- TASK INSTRUCTIONS:
Copy out the items, starting with the line that contains "Where should I click to: Click the Hadoop" and going on through the line that contains "Open 测试 account", requests included, and shift every coordinate in the answers by adding 94 to it.
>> begin EXTRACTED DATA
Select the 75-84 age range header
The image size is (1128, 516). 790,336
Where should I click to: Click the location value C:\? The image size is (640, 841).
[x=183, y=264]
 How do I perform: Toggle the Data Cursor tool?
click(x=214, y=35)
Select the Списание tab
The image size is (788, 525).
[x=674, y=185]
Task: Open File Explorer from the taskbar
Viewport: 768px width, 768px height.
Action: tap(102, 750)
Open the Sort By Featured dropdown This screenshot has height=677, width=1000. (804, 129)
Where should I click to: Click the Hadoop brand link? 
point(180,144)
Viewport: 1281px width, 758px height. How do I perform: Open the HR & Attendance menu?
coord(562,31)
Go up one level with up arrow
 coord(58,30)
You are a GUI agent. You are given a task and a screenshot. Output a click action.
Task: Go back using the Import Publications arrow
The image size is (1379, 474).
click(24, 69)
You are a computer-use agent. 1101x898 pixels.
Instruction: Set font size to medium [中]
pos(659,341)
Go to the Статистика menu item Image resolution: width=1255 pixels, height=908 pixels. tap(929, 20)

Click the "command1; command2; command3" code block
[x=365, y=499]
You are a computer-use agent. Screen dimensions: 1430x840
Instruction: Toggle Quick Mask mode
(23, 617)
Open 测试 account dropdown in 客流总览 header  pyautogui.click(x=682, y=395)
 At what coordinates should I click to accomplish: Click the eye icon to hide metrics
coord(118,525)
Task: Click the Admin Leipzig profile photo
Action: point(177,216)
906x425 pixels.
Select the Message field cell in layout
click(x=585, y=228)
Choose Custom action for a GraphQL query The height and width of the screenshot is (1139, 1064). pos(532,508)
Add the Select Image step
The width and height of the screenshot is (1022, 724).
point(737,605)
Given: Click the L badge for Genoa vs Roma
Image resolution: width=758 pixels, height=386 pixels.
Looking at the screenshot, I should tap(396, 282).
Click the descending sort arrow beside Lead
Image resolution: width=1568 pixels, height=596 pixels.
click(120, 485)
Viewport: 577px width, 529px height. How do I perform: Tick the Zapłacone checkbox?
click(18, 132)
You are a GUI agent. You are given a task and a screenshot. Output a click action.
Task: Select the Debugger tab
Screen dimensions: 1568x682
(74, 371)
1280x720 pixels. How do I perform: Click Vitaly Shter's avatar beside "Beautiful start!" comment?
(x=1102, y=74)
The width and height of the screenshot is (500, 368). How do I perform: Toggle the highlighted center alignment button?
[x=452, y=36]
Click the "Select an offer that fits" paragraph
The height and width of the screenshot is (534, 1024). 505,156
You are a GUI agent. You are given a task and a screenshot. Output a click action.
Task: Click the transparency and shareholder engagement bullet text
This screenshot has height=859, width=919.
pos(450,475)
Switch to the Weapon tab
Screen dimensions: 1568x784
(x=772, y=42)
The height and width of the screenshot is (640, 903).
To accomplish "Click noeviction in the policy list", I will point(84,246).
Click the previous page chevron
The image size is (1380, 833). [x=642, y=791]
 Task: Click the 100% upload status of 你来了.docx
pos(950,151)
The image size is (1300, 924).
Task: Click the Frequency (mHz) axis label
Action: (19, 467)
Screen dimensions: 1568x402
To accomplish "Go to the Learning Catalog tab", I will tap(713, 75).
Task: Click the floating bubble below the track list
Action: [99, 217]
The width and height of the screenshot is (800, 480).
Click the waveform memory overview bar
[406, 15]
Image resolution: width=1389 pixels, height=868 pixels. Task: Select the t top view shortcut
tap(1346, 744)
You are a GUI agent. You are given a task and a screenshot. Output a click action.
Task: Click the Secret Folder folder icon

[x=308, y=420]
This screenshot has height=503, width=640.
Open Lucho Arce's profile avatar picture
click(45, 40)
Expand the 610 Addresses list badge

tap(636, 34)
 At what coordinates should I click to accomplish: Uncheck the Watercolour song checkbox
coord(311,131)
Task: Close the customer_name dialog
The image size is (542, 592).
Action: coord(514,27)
>> end EXTRACTED DATA
- TASK SOLUTION:
Where should I click to: Click the Hadoop brand link? 
point(274,238)
Viewport: 1281px width, 758px height. How do I perform: Open the HR & Attendance menu?
coord(656,125)
Go up one level with up arrow
 coord(152,124)
You are a GUI agent. You are given a task and a screenshot. Output a click action.
Task: Go back using the Import Publications arrow
The image size is (1379, 474).
click(118, 163)
You are a computer-use agent. 1101x898 pixels.
Instruction: Set font size to medium [中]
pos(753,435)
Go to the Статистика menu item Image resolution: width=1255 pixels, height=908 pixels. tap(1023, 114)

Click the "command1; command2; command3" code block
[x=459, y=593]
You are a computer-use agent. Screen dimensions: 1430x840
Instruction: Toggle Quick Mask mode
(117, 711)
Open 测试 account dropdown in 客流总览 header  pyautogui.click(x=776, y=489)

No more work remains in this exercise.